| “Mute parole”, è questo il titolo della nuova raccolta di poesie di Nicola Guarino uscita per i tipi di Aletti Editore. Una raccolta agile e penetrante che va spedita a colpire le suggestioni dell’anima; intrigante quanto basta per farsi sfogliare e leggere d’un fiato. Sono poesie, quelle del poliedrico architetto di Teora, da tempo prestato alla poesia piuttosto che alla pittura e alla ceramica, che scavano a fondo la nostra intimità per fare emergere il valore del sapersi ritrovare con sé stessi.

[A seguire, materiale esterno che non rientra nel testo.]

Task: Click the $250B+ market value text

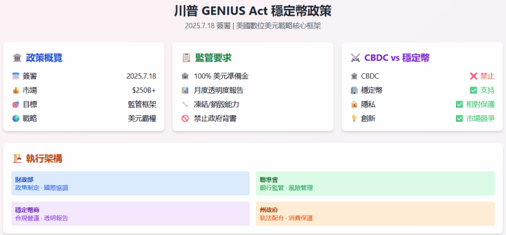Action: [144, 91]
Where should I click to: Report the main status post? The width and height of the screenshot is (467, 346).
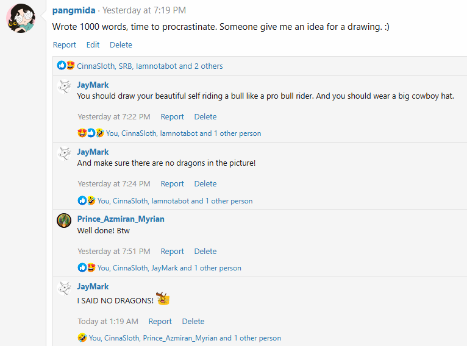[x=65, y=44]
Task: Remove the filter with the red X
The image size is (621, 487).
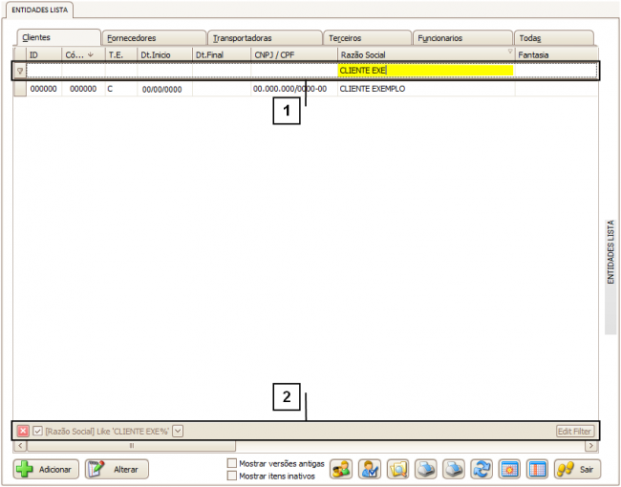Action: pos(23,432)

Una robusta chiave di lettura la offre il critico letterario Massimo Pasqualone, il quale, prefando il volume, così dice dei versi dell’amico poeta: «Sono parole scritte sul tramonto, quando i conti non tornano e le dita non bastano». Ma non si commetta l’errore di pensare che è del tramonto della vita che riferisce il critico abruzzese, tutt’altro. È, piuttosto, il tramonto degli aggettivi straripanti, dell’enfasi linguistica, del vuoto argomentare, dei discorsi fini a se stessi. È il funerale del parlare inutile che Guarino celebra con questa crestomazia, solo in parte evocativa di “meditate estroiettazioni nella scorsa raccolta”. E certamente il poeta non si nasconde dietro affabulanti perifrasi per esplicare il senso di umana ragione che in filigrana si ritrova nei suoi versi: «Tutti hanno una diagnosi per tutto, per individuare deficit e carenze del nostro vivere quotidiano, per mettere sotto una lente di ingrandimento quello che non va. Nessuno ha medicine da somministrare ai nostri sentimenti disillusi, alle nostre perdute speranze.»
Ecco allora che arriva il tempo delle “parole mute”, «quelle che sono state scritte in mancanza del tempo che non c’è più, quelle che non necessariamente vanno dette o riferite e neanche sussurrate».